Such dire prognostications are quickly spreading far beyond the GOA’s membership. The Washington Examiner quoted Dave Kopel, research director of the libertarian Independence Institute of Colorado, who said, “The more you socialize costs, the more you empower the argument that the government has the authority to control private behavior.” Kopel continued, “If [the Department of Health and Human Services] can write regulations for lower premiums for healthy habits in general…”Then I don’t see anything in the bill that stops HHS from saying people get higher premiums for unhealthy habits such as owning a gun or a handgun.”

With Republicans sticking to party-line votes against health care reform, the GOA is going after what it sees as vulnerable Democrats.
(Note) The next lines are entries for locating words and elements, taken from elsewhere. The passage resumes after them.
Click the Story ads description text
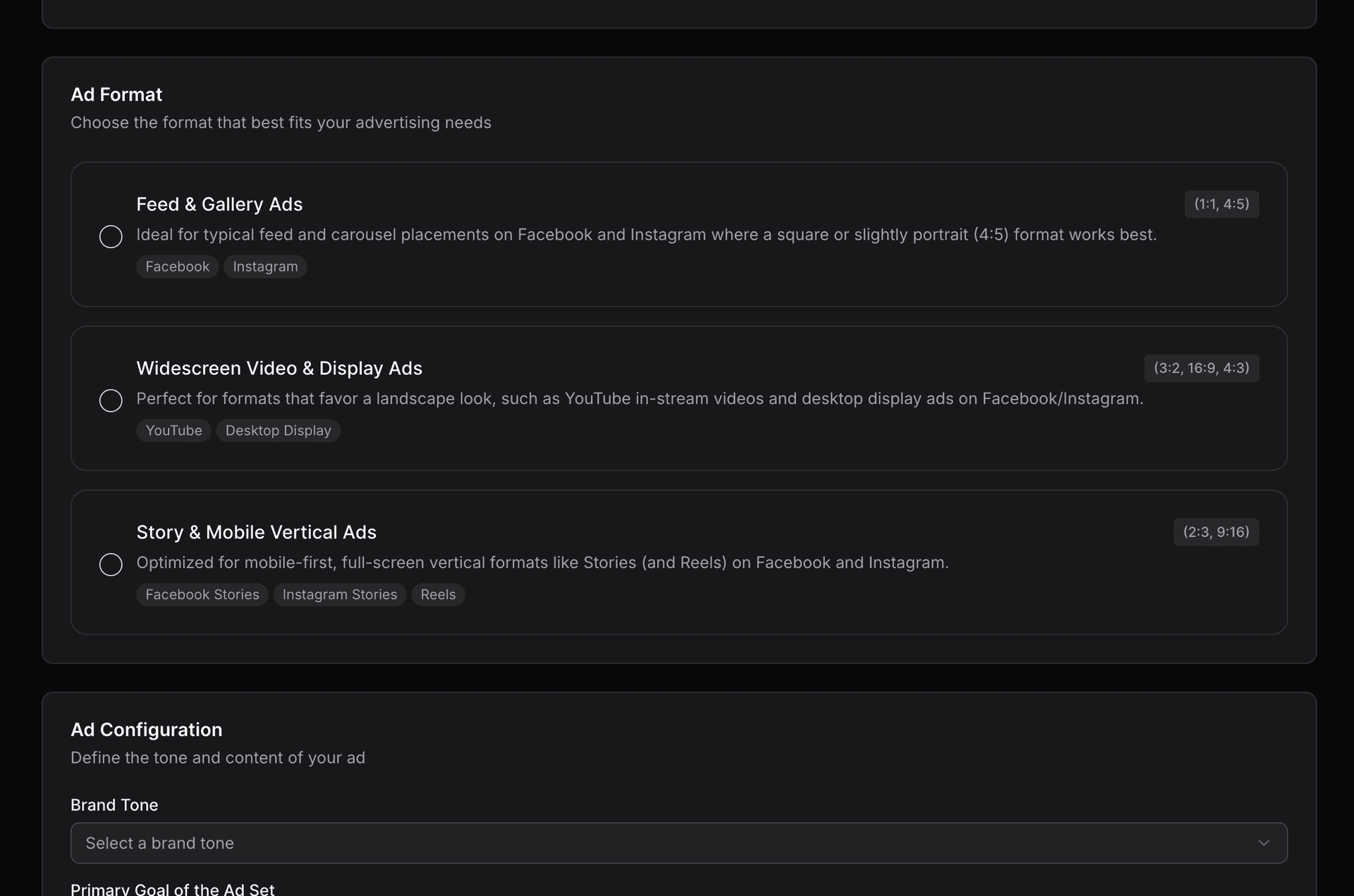1354x896 pixels. tap(542, 563)
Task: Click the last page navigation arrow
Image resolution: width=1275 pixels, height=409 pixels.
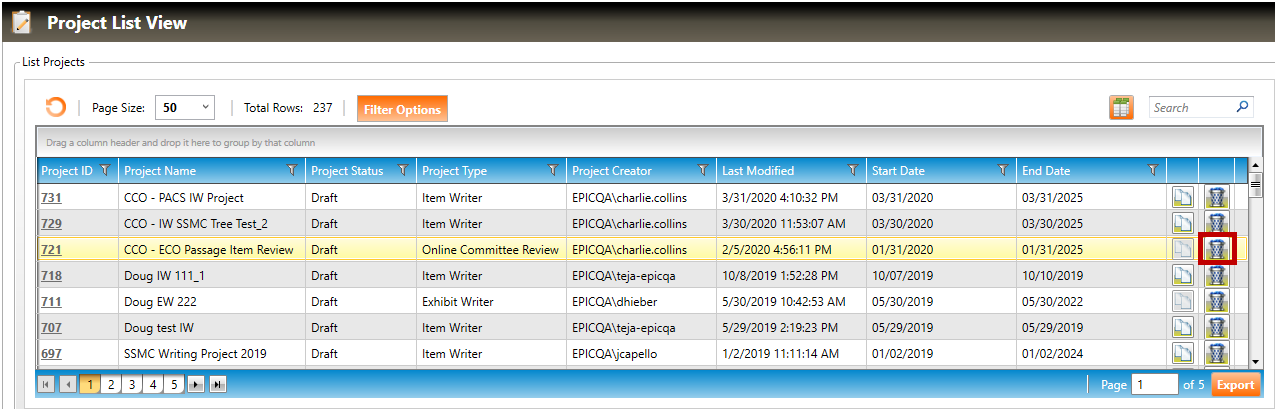Action: (x=217, y=384)
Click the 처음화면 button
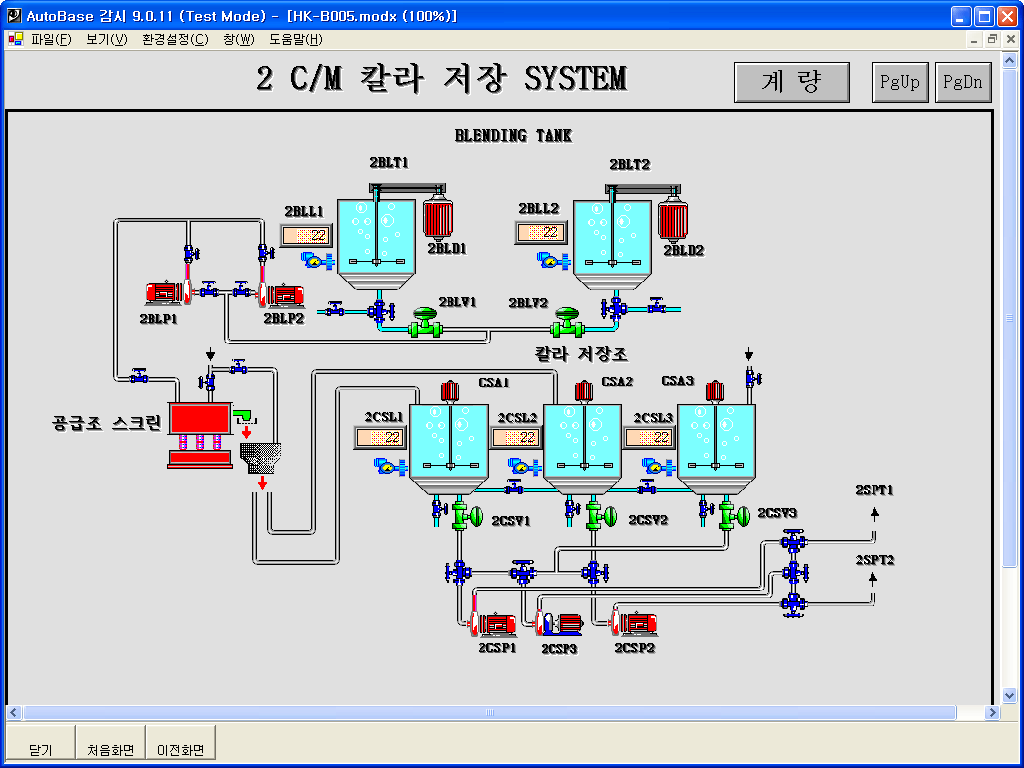The height and width of the screenshot is (768, 1024). tap(110, 750)
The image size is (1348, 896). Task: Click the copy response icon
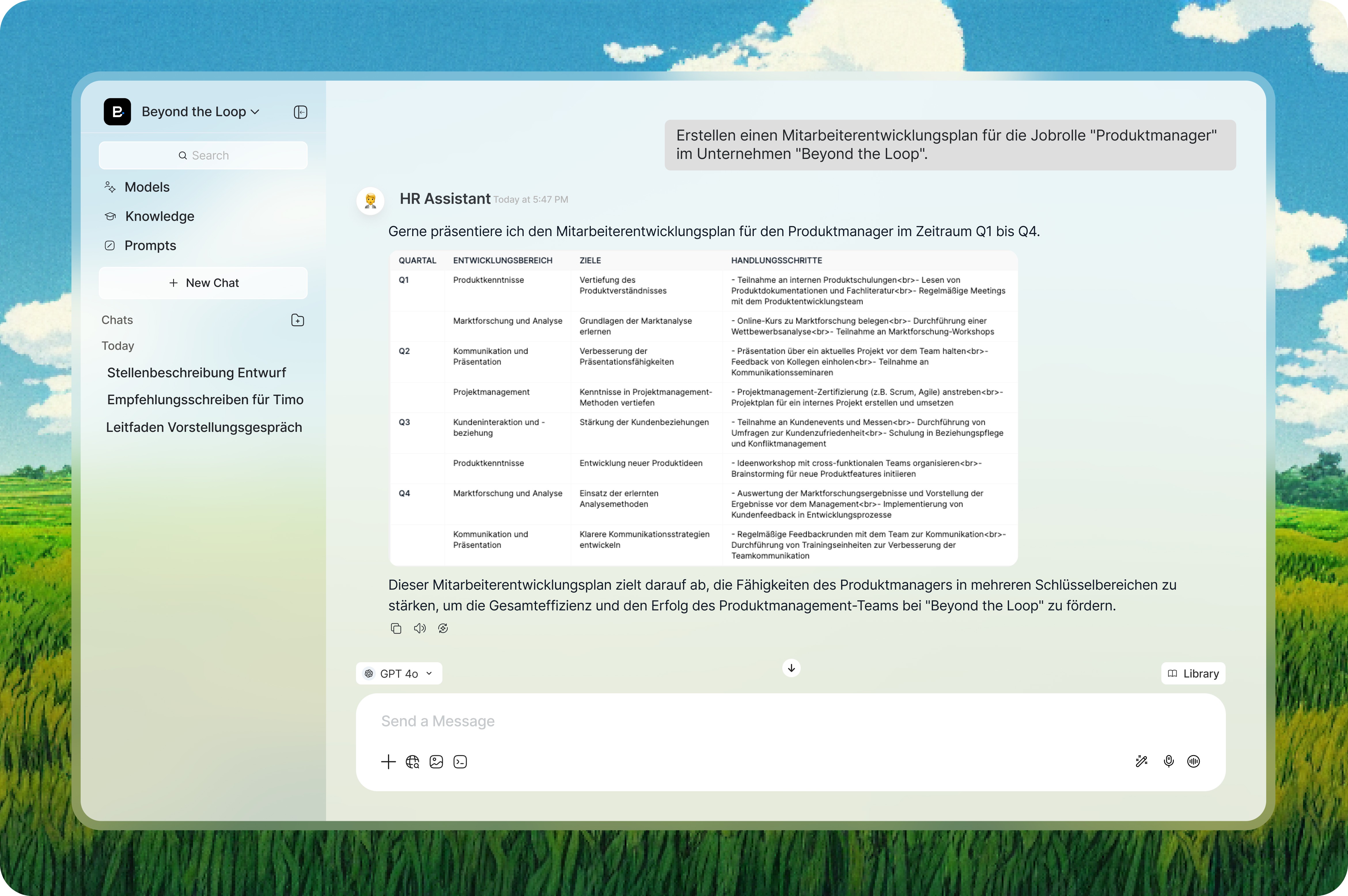(395, 629)
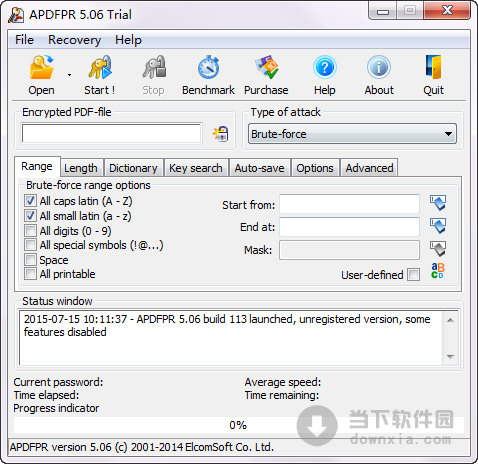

After the Senate cloture vote, GOA attacked Democrats from Conservative states who “were bribed into selling out the American people because Harry Reid ordered them to do so,” and declared: “Can you spell R-E-C-A-L-L?  GOA is looking into which states are the best targets for recalls–and you can be sure that we will be pursuing this option aggressively, exposing the Senators who sold their vote.” It provided a model letter for its members to send, which begins: “Just so you know, I will not forget how you voted on Saturday, November 21 when you threw your support in favor of anti-gun socialized health care.”

But if Democrats like Arkansas’s Blanche Lincoln or Louisiana’s Mary Landrieu are swayed by the likes of the GOA, it will mark a new low in the party’s capitulation not only to conservatives, but to extremists of a truly hateful variety. While his views on some subjects may not represent all GOA’s members, Larry Pratt, who has been the group’s executive director for 26 years, has been up to his neck in far-right extremist activity for several decades—an outrider among the pistol-packing white power crowd, and a fellow traveler and inspiration to the militias that sprung up in the 1990s.

Leonard Zeskind, the expert on white nationalist movements, has described Pratt as having “one foot in the political mainstream and the other in the fringe.” Pratt comes out of Fairfax, Virginia, and served two terms in the state legislature in the 1980s, arguing an anti-abortion, anti-tax line. But he made national headlines in 1996, while he was co-chair of Pat Buchanan’s presidential campaign, after news surfaced on his attendance at a meeting of the racialist far right in Estes Park, Colorado, in 1992. As described by Zeskind, in an article for Rolling Stone:

The three-day strategy session was organized by Pete Peters…who pastors to members of a fringe religious group called [Christian] Identity. Identity doctrine contends that Northern Europeans are racial descendants of the biblical Hebrews; that our government is in the hands of satanic Jews; and that black people were created before Adam and are therefore less than human. Identity believers have begun to stockpile weapons, food and supplies in preparation for Armageddon, which they think will be a race war in the United States.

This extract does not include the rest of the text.